Source records
>>>
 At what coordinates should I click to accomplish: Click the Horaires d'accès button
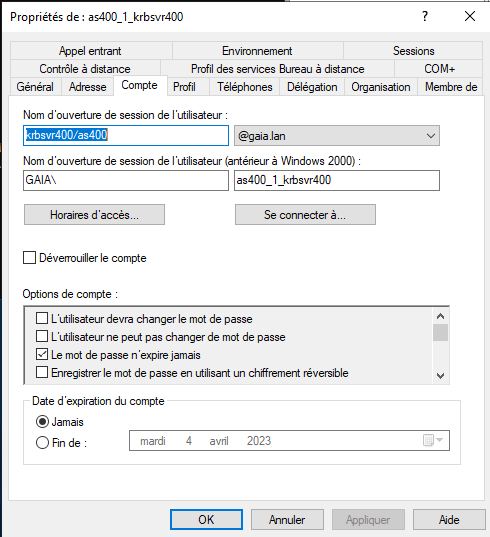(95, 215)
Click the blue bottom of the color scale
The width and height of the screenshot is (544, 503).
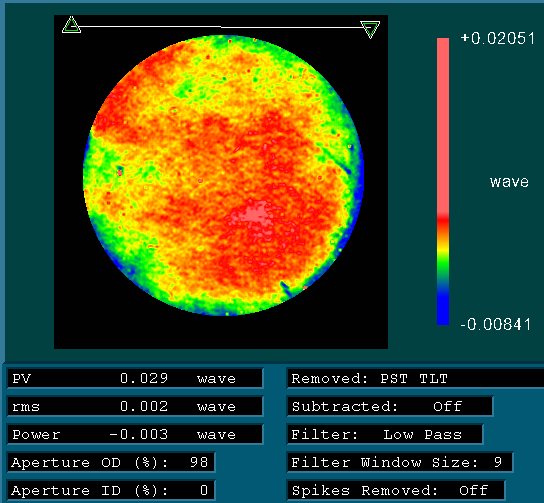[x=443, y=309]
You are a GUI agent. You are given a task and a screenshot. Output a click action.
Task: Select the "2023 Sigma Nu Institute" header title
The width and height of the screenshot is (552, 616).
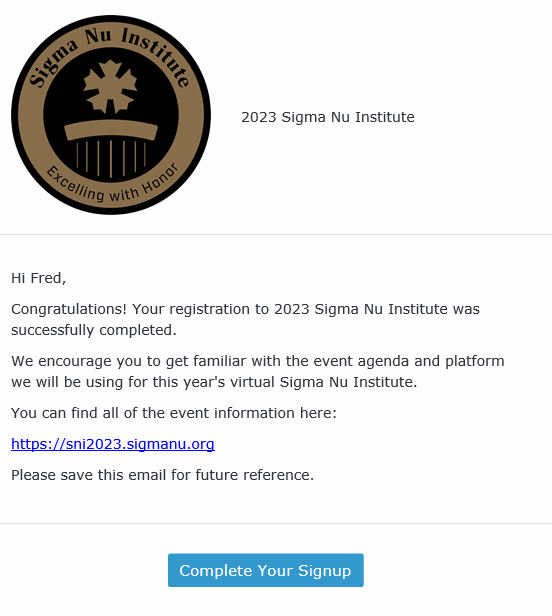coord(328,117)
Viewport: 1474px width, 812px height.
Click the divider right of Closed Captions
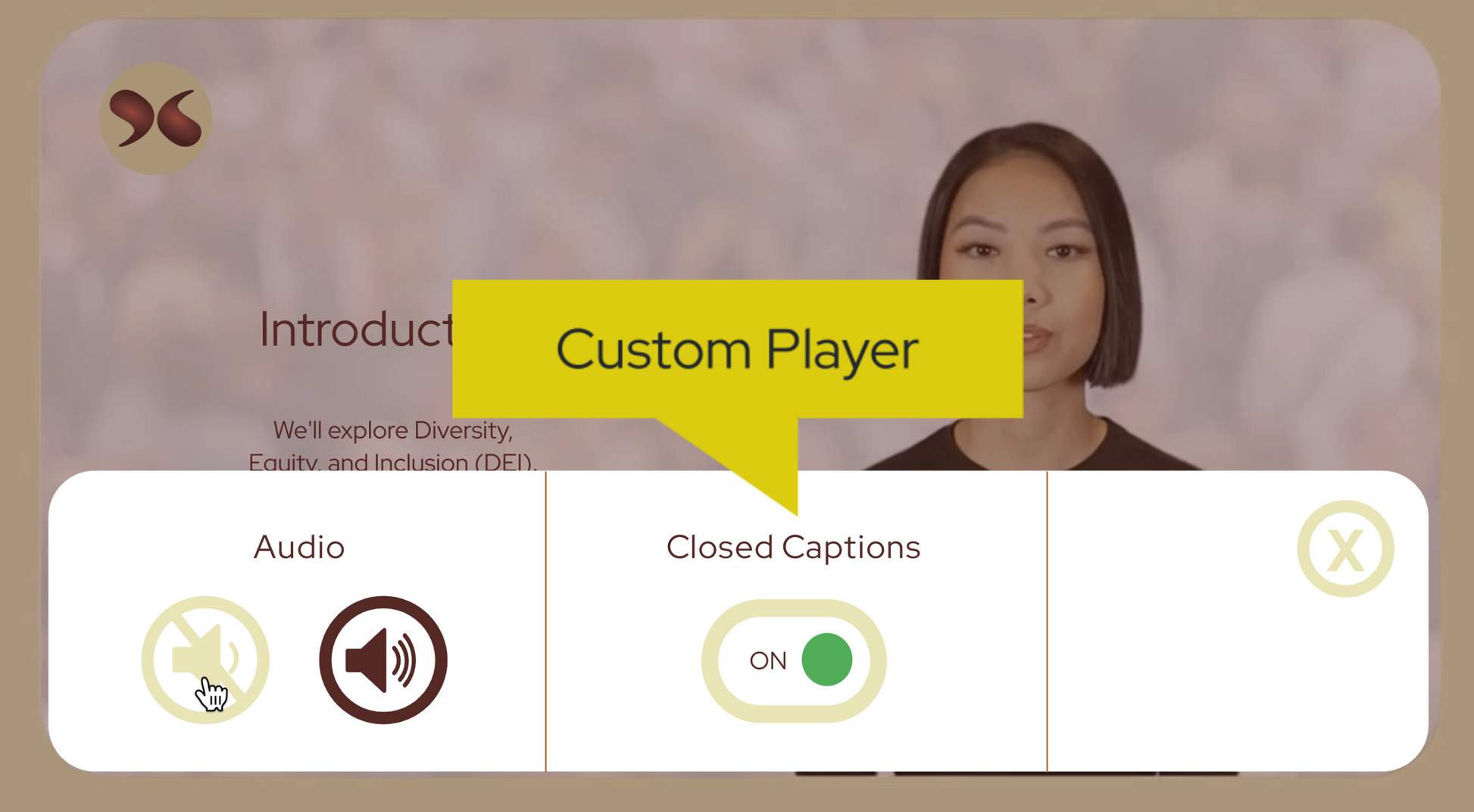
<<<
Rewrite all of these lines, swapping each "screenshot" for "screen capture" and keeping everything else unchanged. Omit the pictures from your version.

[Right answer]
 At what coordinates should I click to accomplish: Click the Horaires d'accès button
(95, 215)
Click the blue bottom of the color scale
The width and height of the screen capture is (544, 503).
[x=443, y=309]
You are a GUI agent. You are given a task and a screen capture. Output a click action.
Task: Select the "2023 Sigma Nu Institute" header title
The width and height of the screen capture is (552, 616).
coord(328,117)
Viewport: 1474px width, 812px height.
Click the divider right of Closed Captions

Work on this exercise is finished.